About MMU2S: I assume that to change filament, all you need is to issue the tool command: T0, T1 etc.? I sliced a multi-color print on PrusaSlicer for MMU2S a while ago just to see how the gcode looks and I didn't see any extra commands so I'm assuming that the Marlin handles the MMU2S-stuff when it sees a tool change command. But as I haven't actually seen or used a MMU2S-unit this is just speculation. That's how I would do it anyways... Getting bit impatient waiting for my unit to arrive, luckily there are other stuff like this to keep me occupied  :Smile: 
Edit: tool change command won't move the nozzle to purge bucket/purge tower, that usually comes from slicer. Although maybe there's support for that in Marlin? In RRF that could be done with a macro that is executed with tool change command, but RRF doesn't support MMU2S AFAIK.

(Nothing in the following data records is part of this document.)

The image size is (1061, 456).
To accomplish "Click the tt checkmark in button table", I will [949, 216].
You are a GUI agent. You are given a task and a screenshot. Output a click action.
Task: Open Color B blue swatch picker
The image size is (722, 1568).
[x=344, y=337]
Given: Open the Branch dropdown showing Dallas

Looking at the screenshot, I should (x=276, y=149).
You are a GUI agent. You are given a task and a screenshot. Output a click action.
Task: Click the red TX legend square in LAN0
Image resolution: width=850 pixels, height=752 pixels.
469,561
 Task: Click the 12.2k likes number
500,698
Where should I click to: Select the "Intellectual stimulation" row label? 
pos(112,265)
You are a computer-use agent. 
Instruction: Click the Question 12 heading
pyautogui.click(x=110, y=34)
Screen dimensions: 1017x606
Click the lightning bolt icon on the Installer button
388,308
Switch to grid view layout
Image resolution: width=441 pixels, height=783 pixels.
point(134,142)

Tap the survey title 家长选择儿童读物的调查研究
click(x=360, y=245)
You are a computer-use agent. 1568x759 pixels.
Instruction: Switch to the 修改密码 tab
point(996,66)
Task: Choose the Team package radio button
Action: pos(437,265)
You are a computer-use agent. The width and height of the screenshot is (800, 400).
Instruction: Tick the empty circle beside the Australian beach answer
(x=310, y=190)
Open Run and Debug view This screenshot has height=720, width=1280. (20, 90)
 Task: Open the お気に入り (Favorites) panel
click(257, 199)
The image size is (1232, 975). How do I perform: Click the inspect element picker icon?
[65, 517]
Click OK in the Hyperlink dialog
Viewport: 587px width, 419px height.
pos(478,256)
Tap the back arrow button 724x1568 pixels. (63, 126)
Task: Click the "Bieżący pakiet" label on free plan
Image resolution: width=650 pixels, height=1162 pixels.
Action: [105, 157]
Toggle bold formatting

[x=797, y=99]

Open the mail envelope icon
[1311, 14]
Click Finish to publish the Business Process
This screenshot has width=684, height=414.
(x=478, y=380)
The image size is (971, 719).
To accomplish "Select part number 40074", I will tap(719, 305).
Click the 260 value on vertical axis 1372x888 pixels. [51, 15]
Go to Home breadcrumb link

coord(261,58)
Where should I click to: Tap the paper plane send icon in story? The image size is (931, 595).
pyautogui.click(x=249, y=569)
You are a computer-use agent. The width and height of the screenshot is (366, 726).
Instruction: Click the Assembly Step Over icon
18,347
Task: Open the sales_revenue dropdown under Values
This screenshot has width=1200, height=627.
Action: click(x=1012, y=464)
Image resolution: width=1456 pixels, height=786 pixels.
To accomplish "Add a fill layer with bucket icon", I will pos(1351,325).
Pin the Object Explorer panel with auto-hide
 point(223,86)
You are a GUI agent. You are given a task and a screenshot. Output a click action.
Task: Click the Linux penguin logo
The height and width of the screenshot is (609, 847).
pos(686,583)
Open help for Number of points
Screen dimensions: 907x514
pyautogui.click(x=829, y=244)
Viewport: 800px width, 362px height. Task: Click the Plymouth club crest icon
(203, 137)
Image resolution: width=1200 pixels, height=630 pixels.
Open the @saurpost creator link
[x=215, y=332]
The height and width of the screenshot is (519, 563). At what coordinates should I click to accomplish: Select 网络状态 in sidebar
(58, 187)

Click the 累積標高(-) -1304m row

RRF progress: I tested the fan frequency and with 500Hz, only 100% speed spins properly. After testing few frequencies, it seems that below 50Hz is good, so settled for 25Hz. With that the fans starts to spin at 45%, although it really doesn't move any air at that point. BTW, I did all that on my phone using the web UI to edit config files, control the fan etc. Can't get that with Marlin, even though through Octoprint quite a lot is possible.
 I printed a benchy, but it seems I need to get a better part cooling fan and shroud because there were obvious issues with cooling. I'll probably redesign something to better work with the Volcano. Still the print finished and apart from cooling and stringing issues it looks fine.
I calibrated Pressure advance and compared to Marlin Linear advance there values aren't comparable. The PLA I used isn't the same as when I calibrated Marlin, but the difference is quite big. With Marlin, the LA value was 0.28 and with RRF a comparable value is around 0.7. I also calibrated retractions so I'll print another benchy to see if the stringing is better. Also maybe try another filament, current one is cheap PLA from Poland.
RRF in general: the limitation of LPC1768 based boards is that it has less memory than Duet boards which means there can be only only HTTP session at a time. So connecting with my phone to DWC while I was also connected to it on my PC resulted in connection errors and the board even did a reset few times. The connection limit can be probably worked around by setting up a HTTP reverse proxy on some PC/raspi so only thing directly connected to the DWC is the proxy -> only one session. The random board resets just show that the FW is still experimental, as it says on the github page.

----------


## AutoWiz

There are better chips now for the same or comparable money. BigTreeTech has the SKR PRO and the BTT002 mainboards that use a STM32F407 chip. It is cortex-M4 cpu @ 168mhz over the 100mhz of the lpc1768 or the 120mhz of the lpc1769. And both of those are only cortex-M3 anyways. I have one of each of those mainboards on the way. I already have one SKR pro and that is what is going to drive the Diamond Hotend 3 into 1 mixing printer. They just released a new revision of it. The 1.2. I do not know what the difference is. they look the same but mine says 1.1. Either way it is under $50 for 168mhz cortex-M4 cpu: https://www.biqu.equipment/products/...cf1aa7f4&_ss=r . The BTT002 mainboard is designed to be a direct replacement for the Prusa MK3S and brags on supporting multifarious screens and all sorts of other junk and i thought with that i might be able to have both the MMU2S and a touchscreen at the same time. It is here: https://www.biqu.equipment/products/...dcb79d56&_ss=r

----------


## AutoWiz

If you wanted to do something really crazy, BTT has this awesome looking board with an expansion board that holds a total of 11 stepper drivers. This is also driven with the 168mhz cortex-M4 cpu. But i am telling you this could drive 3 Chameleons feeding into a Diamond Hotend. I am just saying 11 or 12 color mixing if we can find a few pins to dedicate to one more stepper driver. I would and very well might take on such a project after i understand how to use the MMU2S and the diamond hotend seperately. Here is that 11 axis board: https://www.biqu.equipment/collectio...31261892280418 . These are great and wild days for tech and we are only limited by our imagination and skills.

----------


## AutoWiz

Hey buddy when you do get your MMU2S, this video is a good walkthru of the important adjustments to check to get things up and running smoothly. software aside of course. https://www.youtube.com/watch?v=XH-F8h7Y1tM&t=

----------


## spegelius

Thanks, those tips should come in handly. The MMU2S seems quite technical with custom controller and all. Not necessarily a bad thing, it'll just take some time to get used to it. My current multicolor machines are lot simpler, more in line with the first MMU. I'll do a forum post about them and the MMU2 journey later. BTW, it seems the MMU2S is again out of stock in Prusa shop, seems there's shortage of parts again. Hoping my kit shipping isn't affected too much.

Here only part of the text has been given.